The Mansion House Accord, launched on 13 May 2025, is the UK government's most ambitious attempt to redirect pension capital into private markets [1]. Seventeen major pension providers have voluntarily committed to allocating 10% of their defined contribution workplace pension portfolios to private assets by 2030, with at least 5% ringfenced for UK investments [1][2]. The numbers are large: approximately GBP 50 billion in investable assets expected to flow into private markets over the next few years, with roughly GBP 25 billion targeted specifically at UK-based opportunities.

For emerging fund managers, this is not abstract policy. It is the largest single expansion of the available LP base in UK private capital in a generation. And smaller managers stand to benefit more than you might expect, because the volume of capital being pushed into private markets exceeds what established large-scale managers can deploy at attractive terms.

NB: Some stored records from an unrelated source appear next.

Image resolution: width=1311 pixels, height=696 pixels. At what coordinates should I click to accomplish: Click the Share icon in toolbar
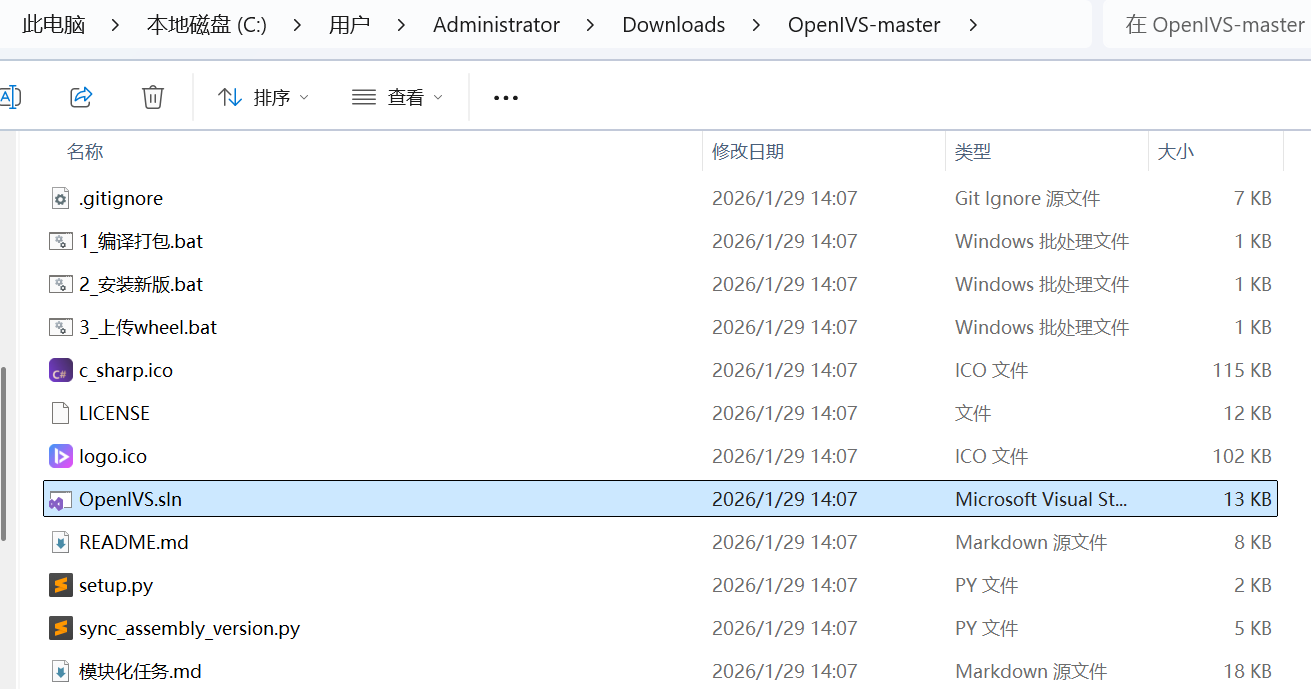(x=81, y=97)
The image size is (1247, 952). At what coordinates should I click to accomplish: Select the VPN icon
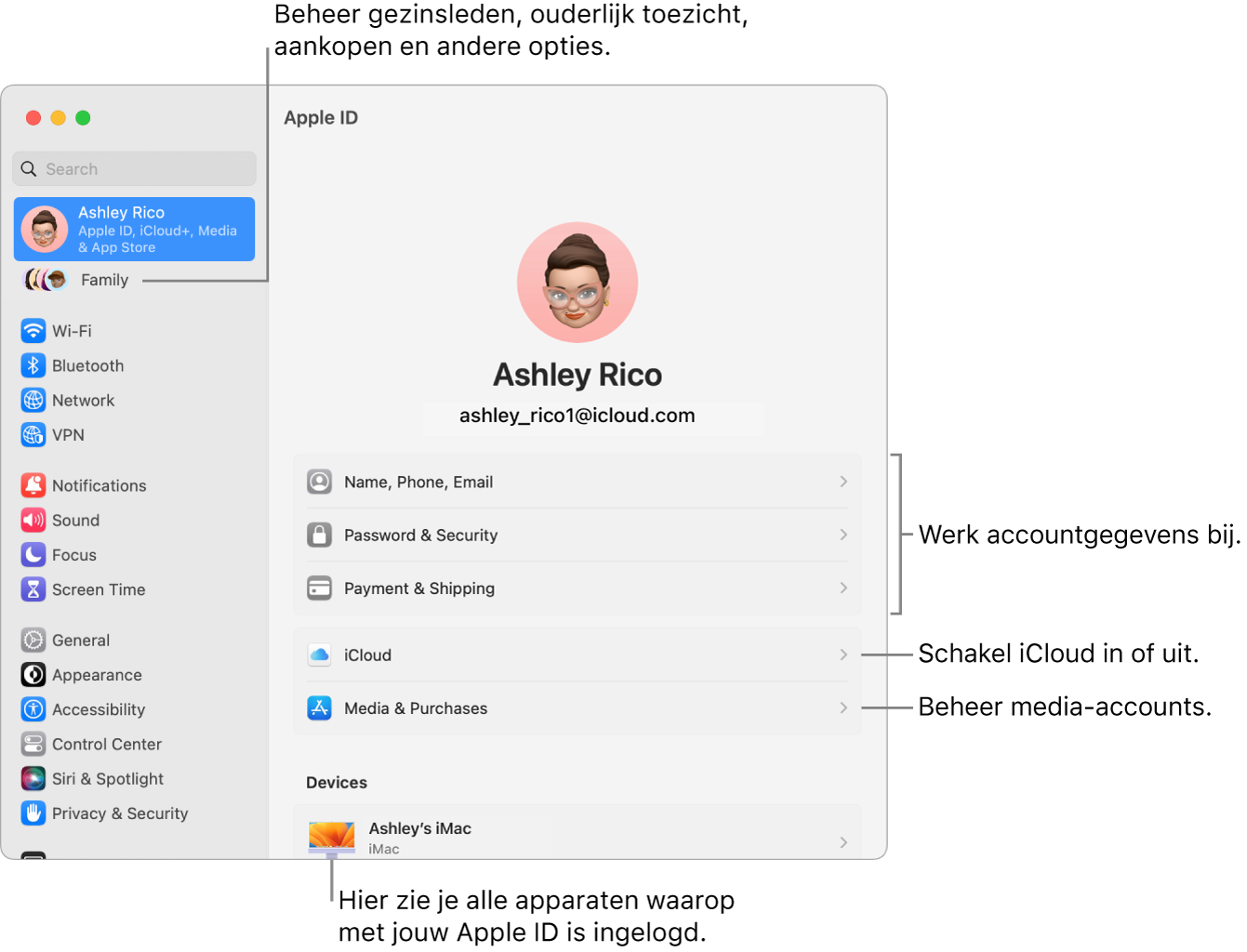(33, 434)
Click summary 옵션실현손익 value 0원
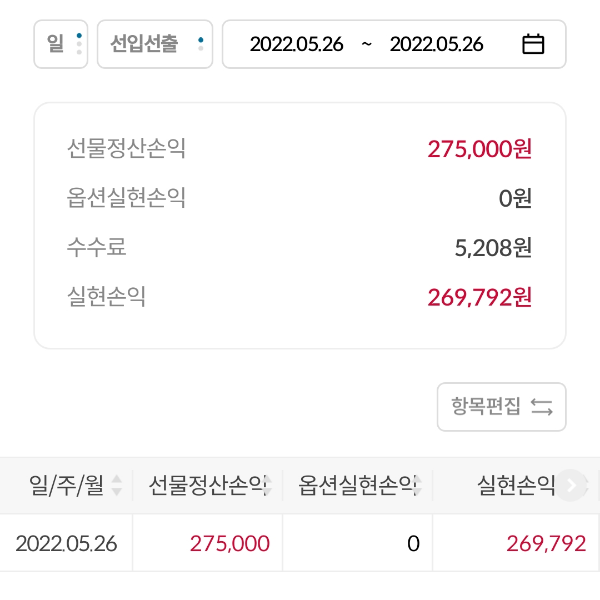 (515, 198)
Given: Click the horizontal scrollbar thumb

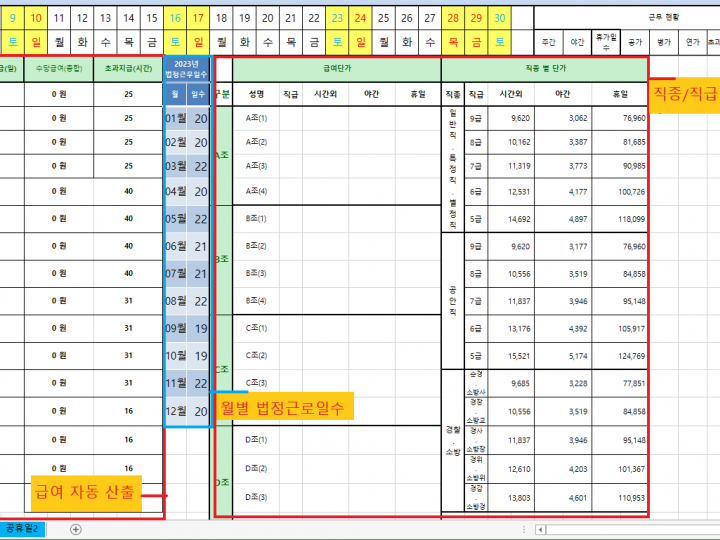Looking at the screenshot, I should click(630, 529).
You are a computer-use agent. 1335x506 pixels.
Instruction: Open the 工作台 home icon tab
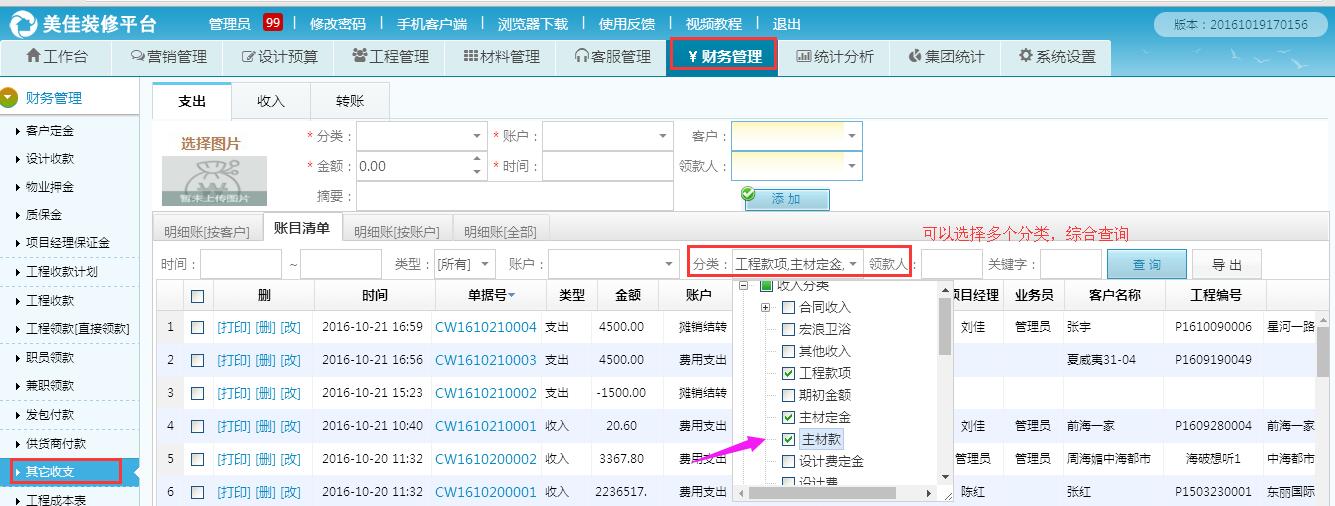coord(57,57)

What the Accord actually commits to

The Mansion House Accord is a voluntary pledge, not legislation. The 17 signatories include many of the UK's largest DC pension providers. Their commitment is to allocate 10% of default fund assets to private markets (private equity, venture capital, infrastructure, property, and private credit) by 2030 [1].

The 5% UK investment target within that 10% is the piece that matters most for domestic fund managers. It creates explicit demand for UK-domiciled or UK-focused private capital funds. If you are running a UK venture or PE fund investing primarily in UK companies, you are exactly the type of manager this policy is designed to support.

The Accord sits alongside a broader government push to consolidate smaller DC pension schemes into larger pools, on the basis that larger schemes are better positioned to make private market allocations [2]. Consolidation creates bigger cheque-writing entities, which should make it easier for fund managers to raise meaningful capital from a smaller number of pension relationships.

How pension schemes invest in private markets

If you want to access this capital, you need to know how pension scheme investment actually works.

UK pension schemes, both DC workplace schemes and Local Government Pension Scheme (LGPS) pools, are classified as professional investors under the FCA's framework [1]. This means they can invest in alternative investment funds restricted to professional investors without the additional disclosure and investor protection requirements that apply to retail marketing. For fund managers, this cuts the documentation and compliance burden compared to raising from retail investors.

DC schemes typically invest through their default fund, which is the investment option members are placed into if they do not make an active choice. The vast majority of DC members are in the default fund. When the Accord commitments talk about 10% allocation, they are primarily talking about the default fund allocation, which is where the real volume sits.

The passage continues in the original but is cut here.